Pushes are also supported. A Push is routed in the normal fashion (a la Push Requests). The Push Request can technically have any index.

The GIV message (sent from the server to the client requesting a browse host) is the same. The Server should connect back to the client regardless of the value of the index - what is most important is the <servent-identifier> (the server's guid), which is used by the client to match up the appropriate state.

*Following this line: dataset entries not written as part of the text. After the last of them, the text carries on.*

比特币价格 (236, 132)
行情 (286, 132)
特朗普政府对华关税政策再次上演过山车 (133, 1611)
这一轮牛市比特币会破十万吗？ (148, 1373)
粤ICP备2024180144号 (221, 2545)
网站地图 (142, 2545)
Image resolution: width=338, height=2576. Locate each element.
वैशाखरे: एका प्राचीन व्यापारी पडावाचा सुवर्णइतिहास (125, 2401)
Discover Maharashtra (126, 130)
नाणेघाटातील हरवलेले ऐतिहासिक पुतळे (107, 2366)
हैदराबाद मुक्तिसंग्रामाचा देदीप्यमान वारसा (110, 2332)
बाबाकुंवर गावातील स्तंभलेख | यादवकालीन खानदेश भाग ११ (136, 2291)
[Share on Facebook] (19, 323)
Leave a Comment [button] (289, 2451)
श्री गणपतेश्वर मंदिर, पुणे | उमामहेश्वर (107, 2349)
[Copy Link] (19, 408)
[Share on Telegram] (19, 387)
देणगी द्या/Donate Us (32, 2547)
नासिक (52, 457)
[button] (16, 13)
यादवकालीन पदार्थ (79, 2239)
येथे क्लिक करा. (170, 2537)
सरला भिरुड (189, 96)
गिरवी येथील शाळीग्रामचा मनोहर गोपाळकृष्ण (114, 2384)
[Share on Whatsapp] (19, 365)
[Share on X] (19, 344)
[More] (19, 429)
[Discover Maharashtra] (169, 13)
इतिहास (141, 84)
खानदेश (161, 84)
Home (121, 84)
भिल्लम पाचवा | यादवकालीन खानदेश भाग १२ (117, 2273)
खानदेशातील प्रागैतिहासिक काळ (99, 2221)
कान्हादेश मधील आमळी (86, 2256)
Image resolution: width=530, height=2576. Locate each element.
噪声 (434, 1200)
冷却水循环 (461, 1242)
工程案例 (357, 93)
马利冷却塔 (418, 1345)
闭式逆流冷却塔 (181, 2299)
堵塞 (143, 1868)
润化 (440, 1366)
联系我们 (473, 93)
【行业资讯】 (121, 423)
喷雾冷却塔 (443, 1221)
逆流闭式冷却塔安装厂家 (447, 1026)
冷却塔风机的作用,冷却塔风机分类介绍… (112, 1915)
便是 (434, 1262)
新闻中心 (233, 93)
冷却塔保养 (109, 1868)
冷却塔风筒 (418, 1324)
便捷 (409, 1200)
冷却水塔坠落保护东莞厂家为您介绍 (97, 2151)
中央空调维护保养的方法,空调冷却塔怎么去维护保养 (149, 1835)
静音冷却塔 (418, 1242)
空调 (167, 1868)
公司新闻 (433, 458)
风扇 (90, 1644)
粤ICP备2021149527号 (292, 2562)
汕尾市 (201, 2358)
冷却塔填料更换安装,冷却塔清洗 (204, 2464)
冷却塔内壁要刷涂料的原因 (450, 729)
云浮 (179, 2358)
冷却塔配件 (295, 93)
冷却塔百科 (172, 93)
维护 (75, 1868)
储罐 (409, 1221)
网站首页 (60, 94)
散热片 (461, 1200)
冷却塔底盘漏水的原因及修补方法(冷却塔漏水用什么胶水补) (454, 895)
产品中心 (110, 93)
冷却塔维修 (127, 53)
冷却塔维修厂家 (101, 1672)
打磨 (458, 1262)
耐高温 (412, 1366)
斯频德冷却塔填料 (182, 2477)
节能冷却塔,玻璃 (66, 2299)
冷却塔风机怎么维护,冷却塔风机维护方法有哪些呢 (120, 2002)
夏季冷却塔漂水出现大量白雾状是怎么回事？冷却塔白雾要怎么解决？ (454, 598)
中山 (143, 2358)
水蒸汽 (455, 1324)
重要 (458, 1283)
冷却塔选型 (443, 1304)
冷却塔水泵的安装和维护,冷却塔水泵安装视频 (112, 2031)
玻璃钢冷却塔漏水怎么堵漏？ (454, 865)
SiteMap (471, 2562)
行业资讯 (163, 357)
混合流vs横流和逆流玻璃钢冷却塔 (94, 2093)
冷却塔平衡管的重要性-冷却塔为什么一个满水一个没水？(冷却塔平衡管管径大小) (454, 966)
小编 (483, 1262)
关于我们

For example, in response to the PushRequest, the following transaction takes place:

 Server (just connected to Client)
 -------------------------
 GIV 4141414141:<servent-identifier>/<CR><LF>

     Client (noting the servent-identifier)
     -------------------------
     GET / HTTP/1.1<CR><LF>
     Host: w.x.y.z<CR><LF>
     User-Agent: Limewire x.y.z Pro<CR><LF>
     Accept: text/html, application/x-gnutella-packets<CR><LF>
     Connection: close<CR><LF>
     <CR><LF>

 Server
 -------------------------
 HTTP/1.1 200 OK<CR><LF>
 Server: BearShare/x.y<CR><LF>
 Content-Type: text/html; charset=iso-8859-1<CR><LF>
 Connection: close<CR><LF>
 <CR><LF>
 <HTML>...Some HTML content...</HTML>

     Client (closes the session)
     -------------------------

4. Protocol Advantages

This scheme has the following advantages:

  1. It works seamlessly with all existing BearShares. This flexibility also allows clients to create custom media type standards if they wish, while still allowing for inter-vendor browsing.
  2. No new message format is needed - pre-existing infrastructure is special cased and the HTTP protocol is leveraged.
  3. As a consequence of (2), Browse Host works through Pushes.